Chemicalize your molecules is a new, free service from ChemAxon. It uses their “name to structure” parsing and structure-based predictions to identify chemical structures from web pages and other text and provide predicted data related to each structure, which seems like a rather neat trick to me. I used it to add some chemical information to a blog post about the monkshood toxin, acinitine, on my Imaging Storm site earlier this week.

ChemAxon’s Alex Allardyce tells me that, “The service allows you to browse the web and see structures for chemical names (text) identified in the web page. For each chemical structure image generated, you can link through to predicted data from the structure.” They’ve also added new data pages so that for each structure users can click through the structure image to arrive at a configurable data page with potentially more than 200 predicted properties. The site’s developers are currently working on new functionality.

You might be wondering whether this site is simply duplicating a site like PubChem or ChemSpider. Apparently not. Allardyce tells me that, “All properties are calculated, no actual data, so results every time. We are parsing the URLs in real time (parsing out the chemical names and annotating the pages with structures) and serving up the page as you would expect. Any links you follow are also chemicalized so your whole experience is chemicalized.”

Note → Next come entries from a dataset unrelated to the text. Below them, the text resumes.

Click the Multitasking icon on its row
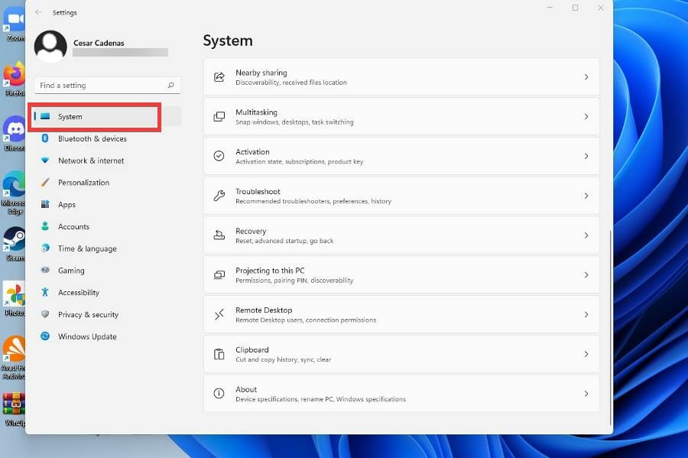 coord(218,115)
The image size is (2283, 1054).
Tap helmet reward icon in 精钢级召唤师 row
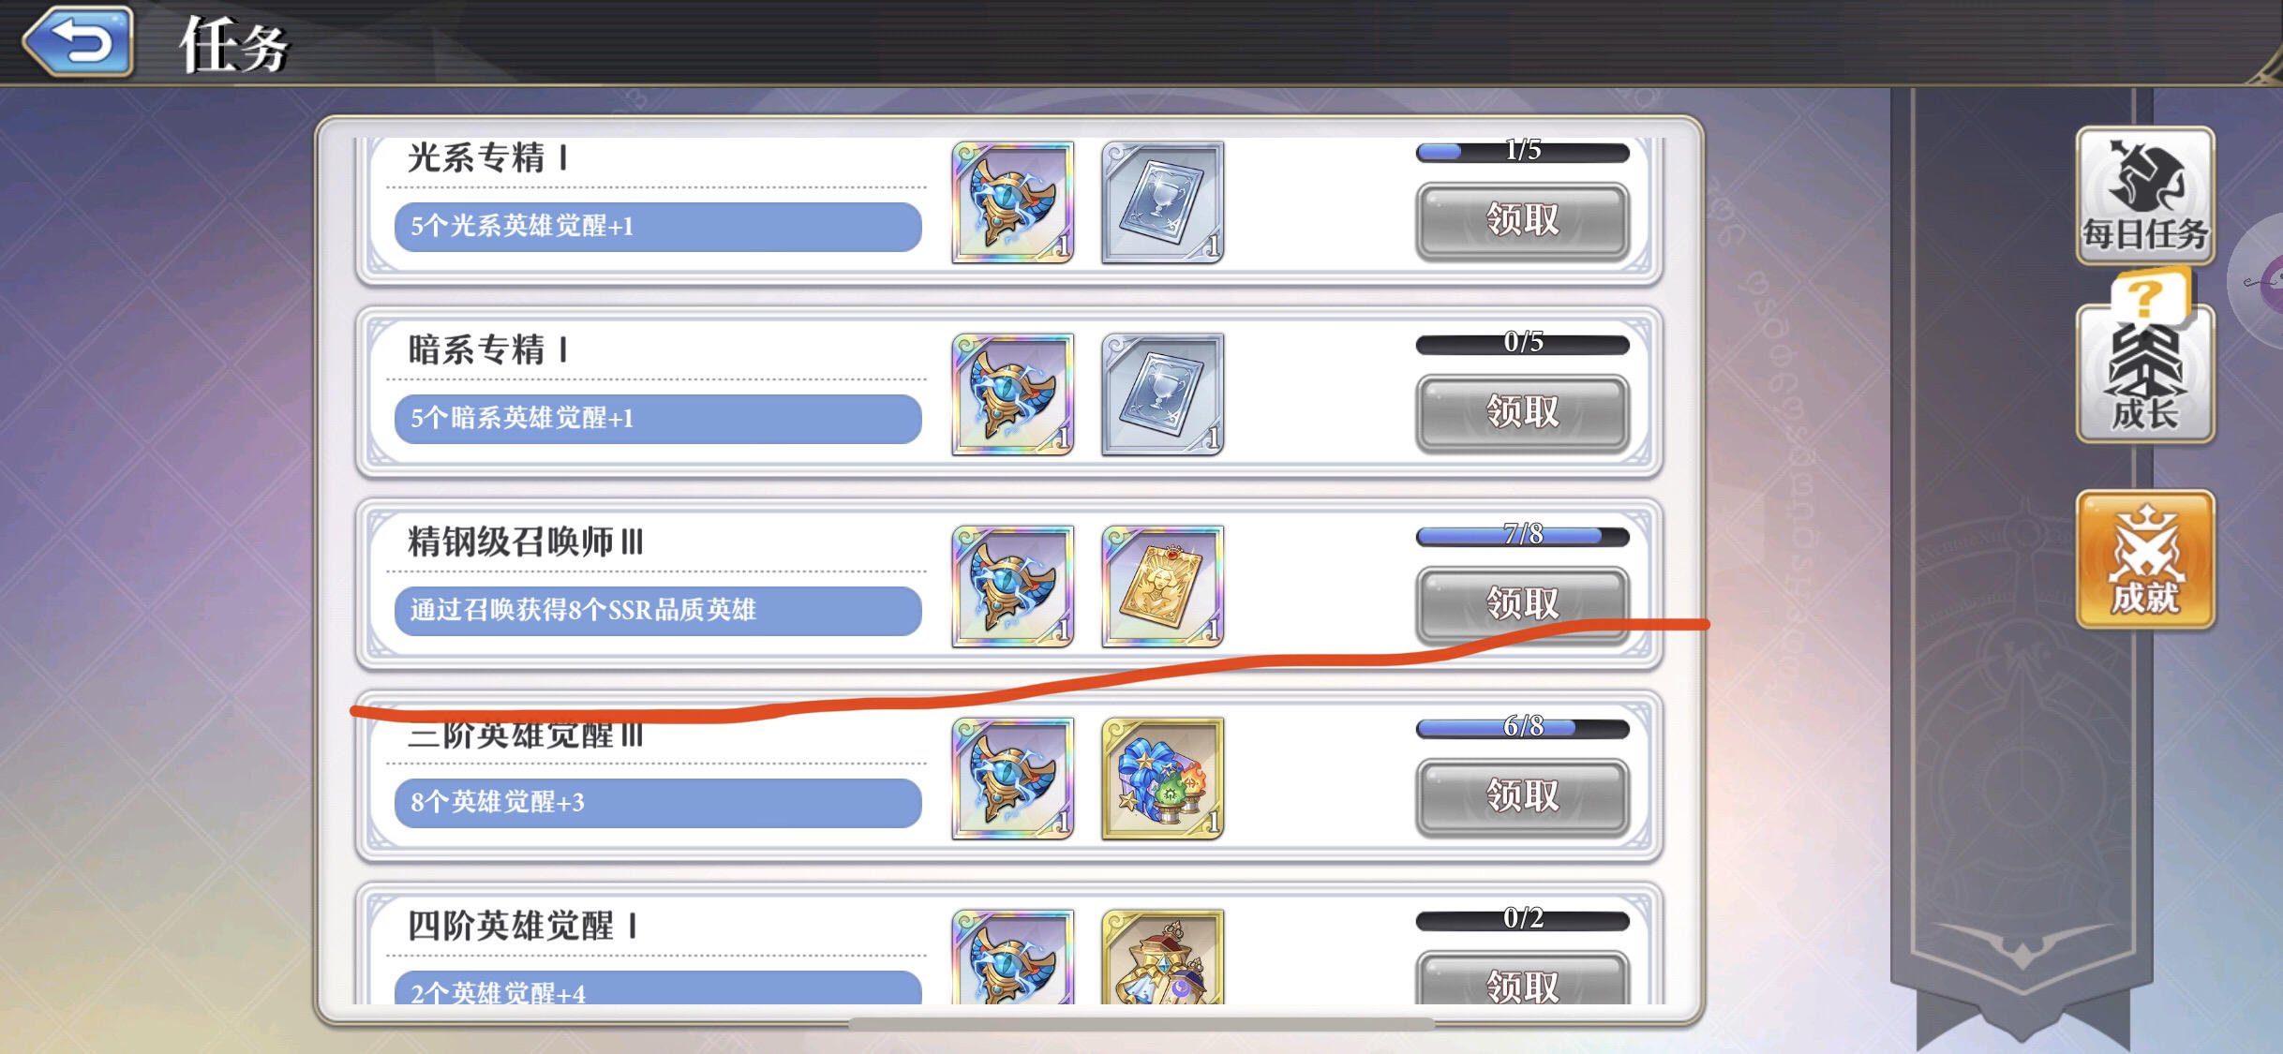click(1013, 586)
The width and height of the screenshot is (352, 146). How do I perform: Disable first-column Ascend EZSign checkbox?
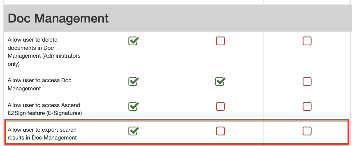click(133, 106)
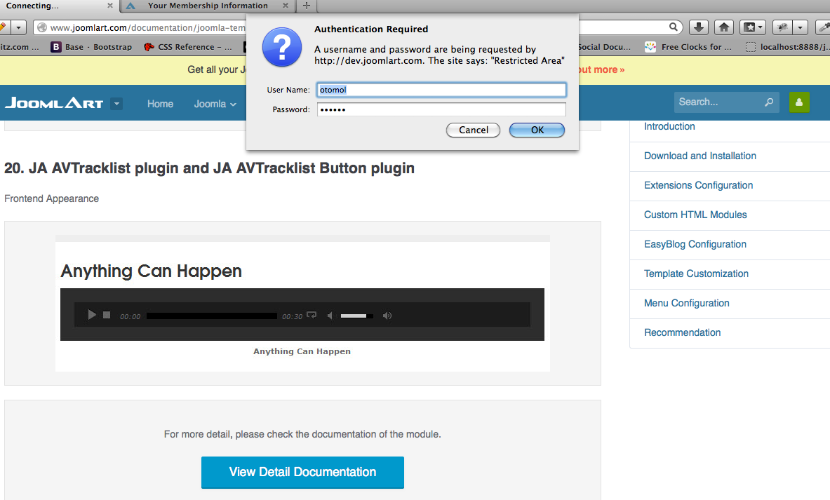Image resolution: width=830 pixels, height=500 pixels.
Task: Open downloads via the arrow toolbar icon
Action: click(x=699, y=26)
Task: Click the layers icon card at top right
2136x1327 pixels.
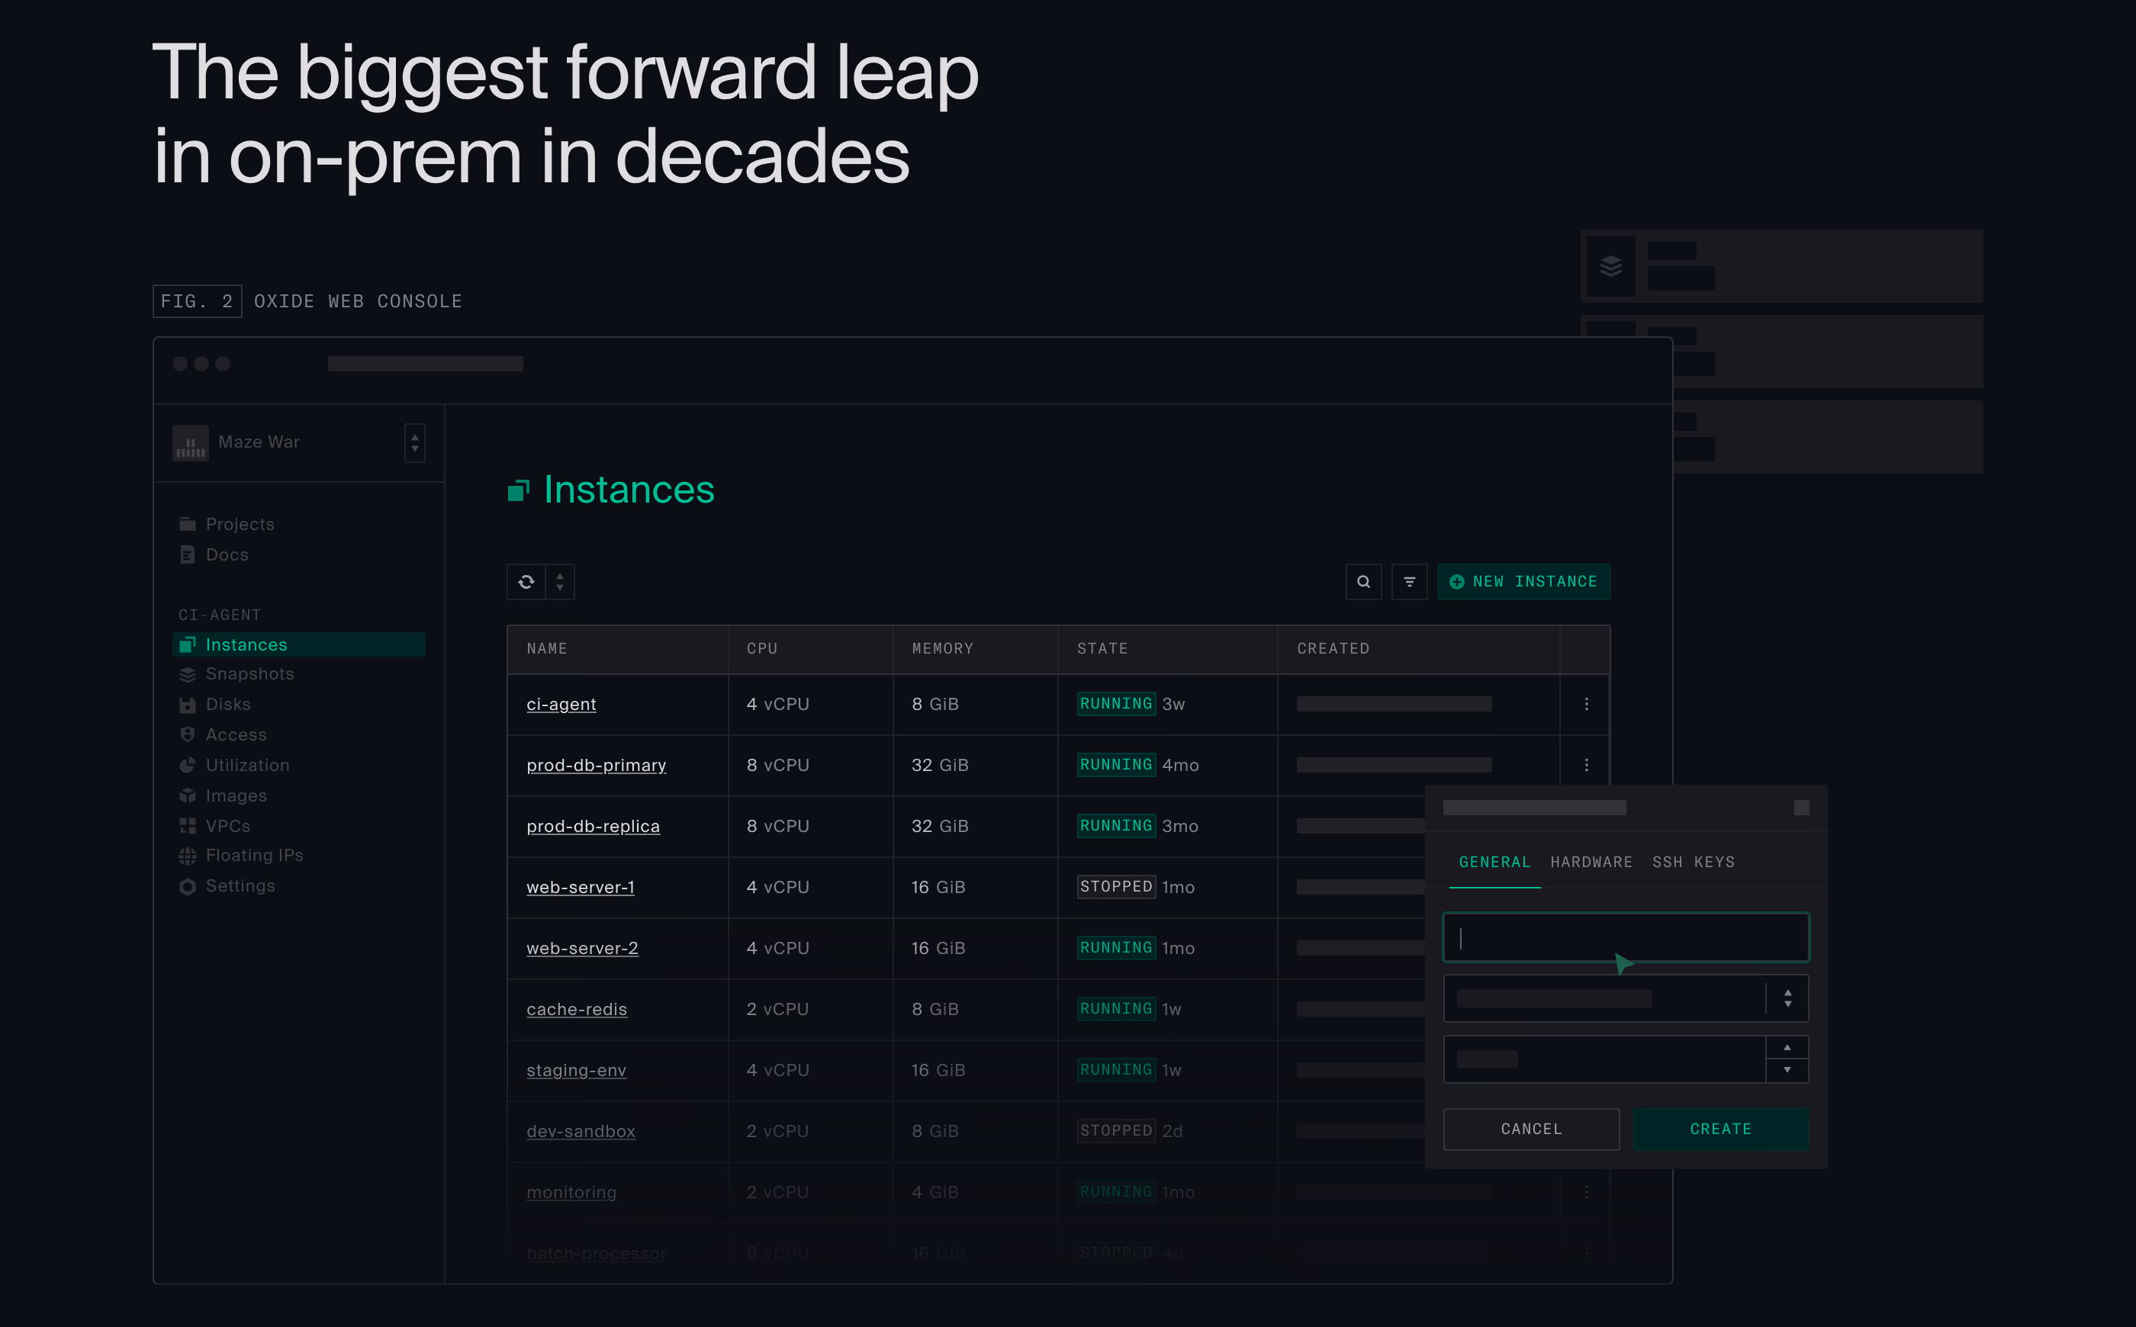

You can check out a “chemicalized” version of a recent Reactive Reports item on the chemistry of absinthe here or the chemicalized version of my monkshood post. It captures the various chemical names but also seems to tag the word “check” and show a structure, although I’ve reported that as an error, and the site is in the “alpha” phase after all.

The video explains how to use Chemicalize:

Chris Swain has apparently built a Safari chemicalize plugin to improve logins and such.


  1. ChemSpiderman, Antony Williams

    Having perfect name to structure conversion will be impossible as the approach is both a systematic name to structure conversion algorithm (and none of them are perfect and MANY names are not even systematic…just pseudo-systematic with ambiguities) and common name dictionary look-ups, and the dictionaries would need to grow daily as new compounds are discovered and given common/trivial names. The Chemicalize website is an excellent offering to the community. Good for ChemAxon…they have done a very good thing for all of us chemists

  2. Mark Cipollone

    Gee, pretty lame.

  3. David Bradley

    Depends on what you want from your web pages, Mark. If you’re a chemist or working with molecular structures this is not in the least bit lame.

  4. pooyan sajjadi

    an inline capable instrument, I have much better tools on my PC, but online tool is always much lighter, in my point of view, it is not that LAME ….

  5. Alex Allardyce

    Just to let you all know that we have added chemical search to the site.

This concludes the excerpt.